Many in Congress are pledged never to raise taxes. They say we must, in fact, further cut the “tax wedge”, the difference between an employer’s cost for a worker and the employee’s after-tax reward. The tax wedge grows when taxes go up so it costs more to employ workers at a given after-tax wage. If taxes go down, it costs less to employ workers at the same after-tax wage. That means to cut unemployment we should cut taxes, right?
New data from the Organization for Economic Cooperation and Development (OECD) show there is in fact no correlation between size of tax wedge and rate of employment.

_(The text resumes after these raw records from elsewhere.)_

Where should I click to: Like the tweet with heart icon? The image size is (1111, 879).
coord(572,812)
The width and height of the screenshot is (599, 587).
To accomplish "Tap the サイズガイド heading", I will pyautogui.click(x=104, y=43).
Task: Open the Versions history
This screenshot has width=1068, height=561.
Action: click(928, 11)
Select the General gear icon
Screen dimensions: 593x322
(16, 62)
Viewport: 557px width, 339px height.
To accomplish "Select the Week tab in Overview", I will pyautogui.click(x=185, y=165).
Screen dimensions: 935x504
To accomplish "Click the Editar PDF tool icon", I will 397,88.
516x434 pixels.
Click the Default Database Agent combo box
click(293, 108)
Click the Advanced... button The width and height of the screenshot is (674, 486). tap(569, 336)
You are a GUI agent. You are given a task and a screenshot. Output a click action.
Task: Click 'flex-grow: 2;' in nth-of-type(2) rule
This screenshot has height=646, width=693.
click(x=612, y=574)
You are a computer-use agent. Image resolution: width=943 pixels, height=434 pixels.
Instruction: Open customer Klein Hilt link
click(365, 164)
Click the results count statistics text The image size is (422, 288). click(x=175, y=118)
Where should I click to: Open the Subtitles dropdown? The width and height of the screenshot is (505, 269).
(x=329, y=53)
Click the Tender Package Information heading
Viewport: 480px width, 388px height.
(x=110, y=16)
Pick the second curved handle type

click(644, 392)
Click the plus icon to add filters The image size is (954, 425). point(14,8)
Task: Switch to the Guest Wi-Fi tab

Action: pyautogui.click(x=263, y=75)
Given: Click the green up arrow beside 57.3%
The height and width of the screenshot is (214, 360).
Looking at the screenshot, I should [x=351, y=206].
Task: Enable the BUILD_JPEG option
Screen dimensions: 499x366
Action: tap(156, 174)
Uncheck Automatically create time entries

The USA is a low-tax country with a tax wedge of 29.5%. Three-quarters of OECD countries have a larger tax wedge on average workers. The data in the last column is workers employed as a % of the working-age population, a better indicator of labor market health than unemployment rate, which fluctuates for many reasons and is counted in many ways.
Key take-aways: Almost half the countries with a bigger tax wedge employ a larger percentage of their working-age populations than the USA. More than half of those with a smaller tax wedge have lower employment ratios.
Hat-tip to Bruce Bartlett who held senior policy roles in the Reagan and George H.W. Bush administrations and served on the staffs of Representatives Jack Kemp and Ron Paul. He concludes http://economix.blogs.nytimes.com/2012/05/01/taxes-and-employment/ by saying: “There is simply no evidence that cutting taxes at the present time will do anything to raise employment.”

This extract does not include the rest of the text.